TASK STATEMENT ▸
A faithful copy of every entry, with the pictures removed, is what is needed here.

ENTRIES SUPPLIED ▸
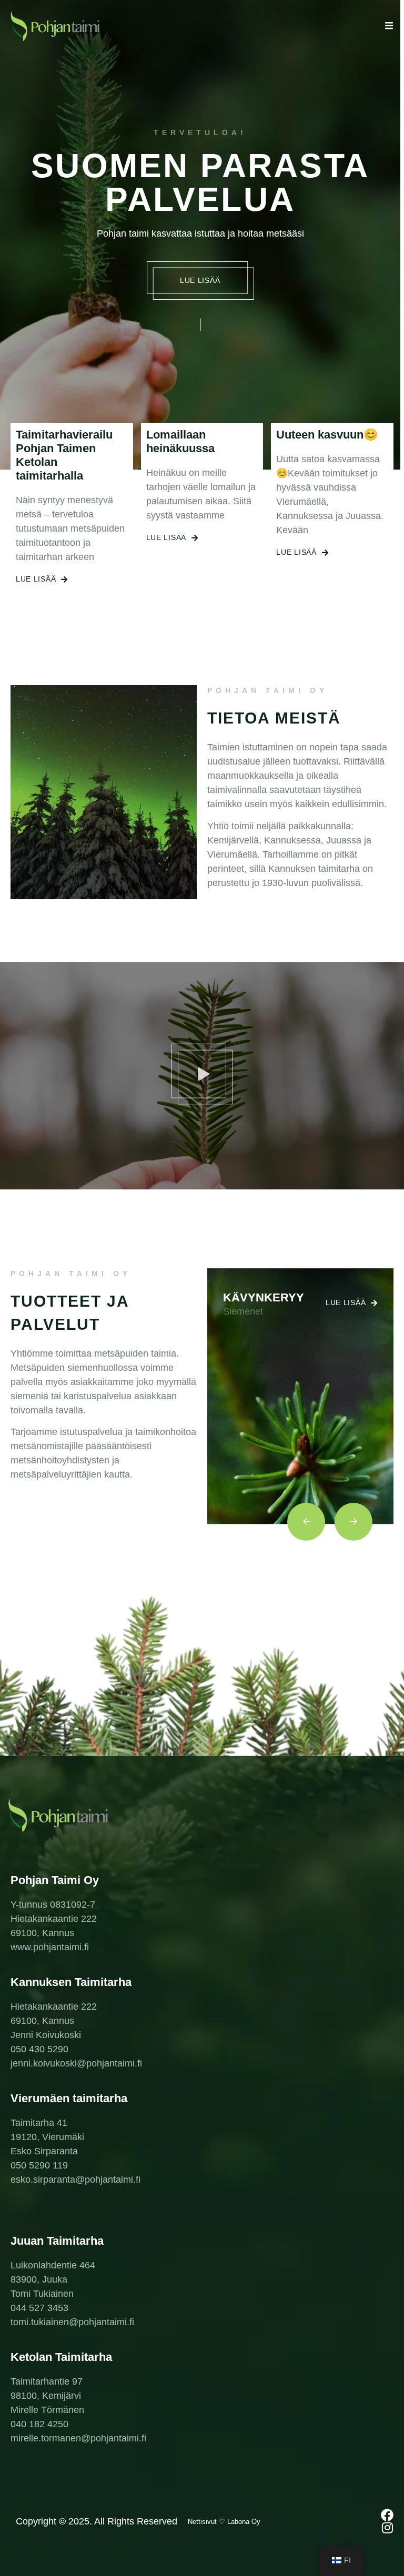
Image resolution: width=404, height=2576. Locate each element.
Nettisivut (202, 2522)
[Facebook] (387, 2515)
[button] (202, 1075)
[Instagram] (387, 2527)
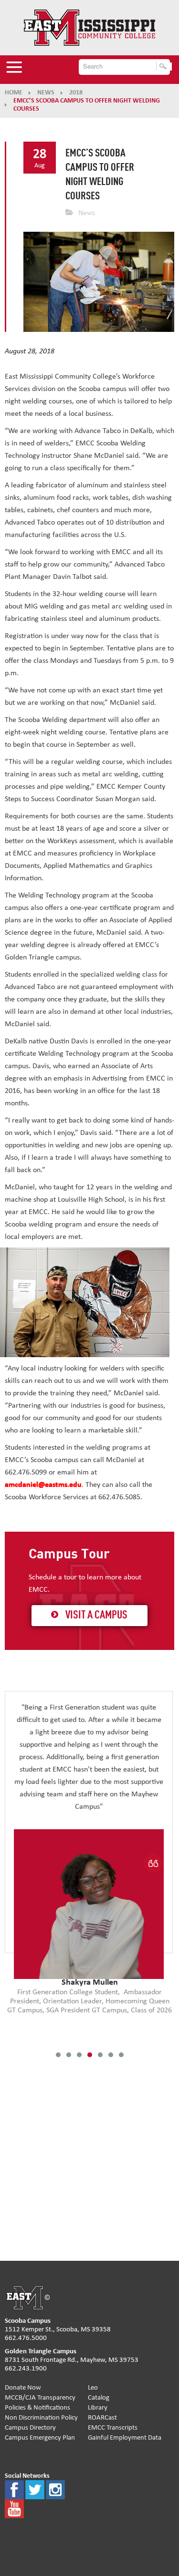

OUTPUT BELOW ▸
Image resolution: width=404, height=2576. Locate each element.
Nettisivut (202, 2522)
[Facebook] (387, 2515)
[button] (202, 1075)
[Instagram] (387, 2527)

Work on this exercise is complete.